In both posts, I’ve dwelt on money — or more precisely, lack of enough to give all low-income children, especially infants and toddlers the high-quality care they need when their parents need them to have it.
So time now to look beyond the defects to policy solutions. We’ve got a range, as I’ve already said.
One focuses strictly on what childcare workers get paid — an aspect of quality, for several reasons I’ve already tried to capture. The Fight for $15 campaign has broadened its original fast-food base by recruiting childcare workers. They too are speaking out for that increase in the minimum wage.
Sad to say, a victory would probably increase average earnings for childcare workers nationwide and in the District of Columbia, though the conventional phase-in for increases makes it hard to be sure.
The District may have a $15 minimum wage in 2020 — the last phase-in year set by what could be on the November ballot and by a bill the Mayor has sent to the DC Council.
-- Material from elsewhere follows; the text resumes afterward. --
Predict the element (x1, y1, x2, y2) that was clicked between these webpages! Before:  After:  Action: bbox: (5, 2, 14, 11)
If it were effective now, it would increase the average childcare work wage.
The DC Fiscal Policy Institute and DC Appleseed want the District to do something that would enable childcare providers to raise workers’ wages sooner and apparently higher, without cutting back on subsidized slots or spending less on other program quality components, e.g., educational materials, professional development.
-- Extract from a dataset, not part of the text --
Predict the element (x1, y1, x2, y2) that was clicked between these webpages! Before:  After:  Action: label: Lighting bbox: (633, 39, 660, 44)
The partners recommend increasing reimbursement rates for providers that care for children with subsidies. The measure they use for shortfalls, though not necessarily for their recommendation is 75% of what providers charge for unsubsidized care.
This is what the U.S. Department of Health and Human Services has long recommended. Not, however, to great effect. Only one state reimbursed at about this level last year — significantly fewer than in 2001.
One can readily infer that public funding hasn’t kept pace with need. What we know for sure is that total federal funding in 2014 dropped to its lowest level in twelve years.
Yet states and the District face a further potential cost crunch now that Congress has revamped the Child Care and Development Block Grant — the single largest source of federal funds for programs that serve poor and near-poor families.
CLASP and the National Women’s Law Center suggest that it needs more funding, even for states and the District to serve as many eligible children as they have at the same subsidy rates because they’ll have to spend more to meet the new requirements, including larger quality investments.